Cause i got lost in ur eyes.

Are u a burglar?
Cause u just stole my heart.

I’m not drunk,
I’m just intoxicated by you.

Were you arrested earlier?
It’s gotta be illegal to look that good.

Ya know, you look really hot!
You must be real reason for global warming.

Damn, if being sexy was a crime,
you’d be guilty as charged!


Tuesday, January 25, 2011

who wants a talking dog ..funny joke

A guy is driving around and he sees a sign in front of a house: "Talking Dog For Sale."

He rings the bell, and the owner tells him the dog is in the backyard.

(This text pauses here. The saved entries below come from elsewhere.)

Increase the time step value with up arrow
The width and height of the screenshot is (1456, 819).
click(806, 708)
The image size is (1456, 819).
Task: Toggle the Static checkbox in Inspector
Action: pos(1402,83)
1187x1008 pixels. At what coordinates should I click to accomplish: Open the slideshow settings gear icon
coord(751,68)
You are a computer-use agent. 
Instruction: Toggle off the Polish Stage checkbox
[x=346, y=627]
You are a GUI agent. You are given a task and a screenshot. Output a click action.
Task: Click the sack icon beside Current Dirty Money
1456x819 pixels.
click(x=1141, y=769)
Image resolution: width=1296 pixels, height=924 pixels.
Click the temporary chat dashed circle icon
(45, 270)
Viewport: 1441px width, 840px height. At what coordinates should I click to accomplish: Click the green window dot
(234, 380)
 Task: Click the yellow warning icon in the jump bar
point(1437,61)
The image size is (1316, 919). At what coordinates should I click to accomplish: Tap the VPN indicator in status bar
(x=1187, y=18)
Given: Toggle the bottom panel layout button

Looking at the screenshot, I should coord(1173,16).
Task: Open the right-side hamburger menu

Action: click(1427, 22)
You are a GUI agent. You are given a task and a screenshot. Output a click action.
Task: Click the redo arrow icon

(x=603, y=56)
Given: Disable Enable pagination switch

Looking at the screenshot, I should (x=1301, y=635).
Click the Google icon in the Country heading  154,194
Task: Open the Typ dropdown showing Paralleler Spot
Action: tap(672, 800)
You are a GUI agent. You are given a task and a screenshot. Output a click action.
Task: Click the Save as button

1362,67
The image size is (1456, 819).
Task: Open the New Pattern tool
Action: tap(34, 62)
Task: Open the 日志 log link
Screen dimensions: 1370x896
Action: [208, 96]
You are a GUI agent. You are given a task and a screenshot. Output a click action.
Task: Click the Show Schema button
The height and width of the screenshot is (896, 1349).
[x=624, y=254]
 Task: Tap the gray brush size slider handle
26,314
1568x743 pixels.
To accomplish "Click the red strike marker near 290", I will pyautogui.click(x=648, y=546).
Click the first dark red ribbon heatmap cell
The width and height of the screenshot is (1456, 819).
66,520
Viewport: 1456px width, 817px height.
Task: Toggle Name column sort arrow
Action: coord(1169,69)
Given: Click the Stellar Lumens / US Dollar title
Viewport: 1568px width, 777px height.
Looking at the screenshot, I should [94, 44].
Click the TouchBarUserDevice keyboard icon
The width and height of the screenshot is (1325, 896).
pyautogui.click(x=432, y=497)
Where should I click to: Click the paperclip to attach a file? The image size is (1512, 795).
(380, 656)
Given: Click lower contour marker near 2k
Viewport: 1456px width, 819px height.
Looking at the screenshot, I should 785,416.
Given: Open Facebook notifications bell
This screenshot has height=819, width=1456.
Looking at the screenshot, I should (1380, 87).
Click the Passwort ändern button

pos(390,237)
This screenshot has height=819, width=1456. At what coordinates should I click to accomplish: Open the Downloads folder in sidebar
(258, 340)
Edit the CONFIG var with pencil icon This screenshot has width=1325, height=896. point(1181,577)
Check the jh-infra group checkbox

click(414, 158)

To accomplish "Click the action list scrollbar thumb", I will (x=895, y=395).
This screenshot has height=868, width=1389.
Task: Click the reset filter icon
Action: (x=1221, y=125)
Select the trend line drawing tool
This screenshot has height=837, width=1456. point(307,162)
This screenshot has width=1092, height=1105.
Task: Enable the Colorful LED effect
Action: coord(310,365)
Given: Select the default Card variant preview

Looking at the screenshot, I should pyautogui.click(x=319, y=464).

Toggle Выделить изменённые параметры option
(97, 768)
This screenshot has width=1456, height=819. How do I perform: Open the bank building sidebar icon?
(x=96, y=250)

The guy goes around the house and into the backyard and sees a handsome Labrador Retriever sitting there.

"You talk?" he asks.

"Yep," the Lab replies.

"So, what's your story?"

The Lab looks up and says, "Well, I discovered that I could talk when I was pretty young, and I wanted to help the government."

"So I told the CIA about my gift, and in no time at all they had me jetting from country to country, sitting in rooms with spies and world leaders, because no one figured a dog would be eavesdropping."

"I was one of their most valuable spies for eight years running."

"But the jetting around really tired me out, and I knew I wasn't getting any younger so I wanted to settle down."

"I signed up for a job at the airport to do some undercover security work, mostly wandering near suspicious characters and listening in."

"I uncovered some incredible dealings and was awarded a batch of medals."

"I got married, had a mess of puppies, and now I'm just retired."

The guy is amazed.

He goes back in and asks the owner what he wants for the dog.

"Ten dollars", says the owner.

The guy says, "This dog is amazing! Why on earth are you selling him so cheap?"

"Because he's a liar. He didn't do any of that stuff."

Friday, January 21, 2011

That is what manager do,Offload their worries ...very funny joke

Fresh out of business school, a young man answered a want ad for an accountant. Now he was being interviewed by a very nervous man who ran a small business that he had started himself.

“I need someone with an accounting degree,” the man said. “But mainly, I’m looking for someone to do my worrying for me.”

“Excuse me?” the accountant said.

“I worry about a lot of things,” the man said. “But I don’t want to have to worry about money. Your job will be to take all the money worries off my back.”

“I see,” the accountant said. “And how much does the job pay?”
“I’ll start you at eighty thousand.”

“Eighty thousand dollars!” the accountant exclaimed.
“How can such a small business afford a sum like that?”

“That,” the owner said, “is your first worry.”

Wednesday, January 5, 2011

How to empty doctor's office ..funny one

A patient goes to the doctor's office where, much to his surprise the doctor asks him, "Would you please help me with a problem I'm having?"
Sure, doctor, what can I do for you, says the patient. 

"Would you scream in the most earsplitting, piercing screams you can manage? Try to make it sound as if you're in terrible pain." The doctor says. 

"But why, doctor, you've always been gentle with me and your treatments have never caused me any pain?" Asks the patient. 

"Yes," Says the doctor in a matter-of-fact tone, "but I have a 4 o'clock tee time at the golf course I don't want to miss, and my waiting room is still full of patients."

Monday, January 3, 2011

This is how blind pilots drive plane ...very very funny joke

Two blind pilots both are wearing dark glasses, one is using a guide dog, and the other is tapping his way along the aisle with a cane.
Nervous laughter spreads through the cabin, but the men enter the cockpit, the door closes, and the engines start up. The passengers begin glancing nervously around, searching for some sign that this is just a little practical joke. None is forthcoming. 

The plane moves faster and faster down the runway and the people sitting in the window seats realize they're headed straight for the water at the edge of the airport. As it begins to look as though the plane will plough in to the water, panicked screams fill the cabin. At that moment, the plane lifts smoothly into the air. The passengers relax and laugh a little sheepishly, and soon all retreat into t heir magazines, secure in the knowledge that the pl ane is in good hands. 

In the cockpit, one of the blind pilots turns to the other and says,"ya know, Bob, one of these days, they're gonna scream too late and we're all gonna die."